Email Parser Pipeline

Overview

The Email Parser Pipeline converts raw emails into structured documents that can be used by downstream pipelines such as indexing, routing, and analysis.

It extracts email metadata, body content, and attachments, enabling email datasets to be processed within document-based agents and workflows.

What It Does

  • Reads emails from an Email datasource
  • Converts emails into structured documents
  • Extracts:
    • Metadata (subject, sender, recipients, date)
    • Email body content
    • Attachments with filename and MIME type
  • Optionally applies OCR to PDF attachments
  • Outputs documents and attachments separately
info

Team deployment requirement
To use this pipeline, the team must be deployed with a dataset whose datasource type is Email.
Emails from the configured email connection are automatically used as input to the team.

Using the Email Parser Pipeline

Add to DocProcessorAgent

  • Open Pipelines
  • Select Email Parser Pipeline
  • Drag and drop it into the DocProcessorAgent workflow

Attachment Handling

Attachments are extracted independently from the email body.

  • Filenames and MIME types are preserved
  • PDF attachments can optionally be processed using OCR
  • Attachments can be forwarded to:
    • Parser pipelines
    • Writer pipelines
    • Custom workflows

OCR for PDF Attachments (Optional)

OCR can be enabled to extract text from scanned or image-based PDF attachments.

OCR modes:

  • Disabled (default)
    Uses text extraction for digital PDFs
  • Enabled
    Applies OCR to scanned or image-only PDFs

Enable OCR when emails contain scanned documents such as invoices or forms.

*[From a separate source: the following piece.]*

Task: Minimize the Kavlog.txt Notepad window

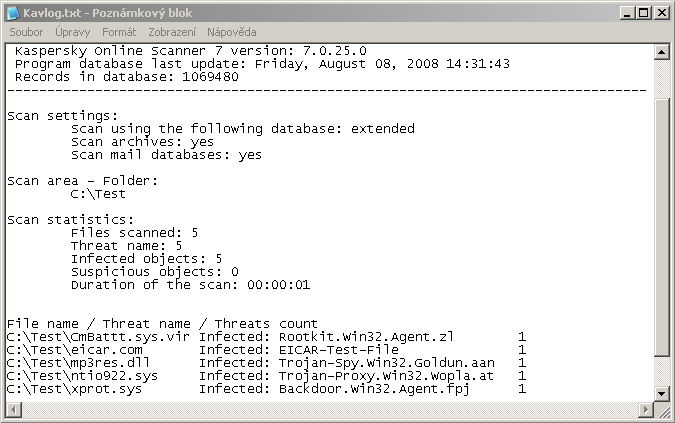Action: [x=627, y=13]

Email parser OCR configuration

Input and Output

Input

  • Emails from the configured Email dataset
  • Raw email bytes or email objects

Output

  • Documents containing email metadata and body content
  • Attachments returned as ByteStreams with:
    • filename
    • type = email_attachment
    • MIME type metadata

Common Use Cases

  • Processing inbox emails as documents
  • Extracting data from email attachments
  • Indexing emails and attachments into vector stores
  • Routing emails based on metadata or content

Summary

The Email Parser Pipeline transforms emails into structured, workflow-ready documents.
With optional OCR support and native Email dataset integration, it enables reliable email-based document processing.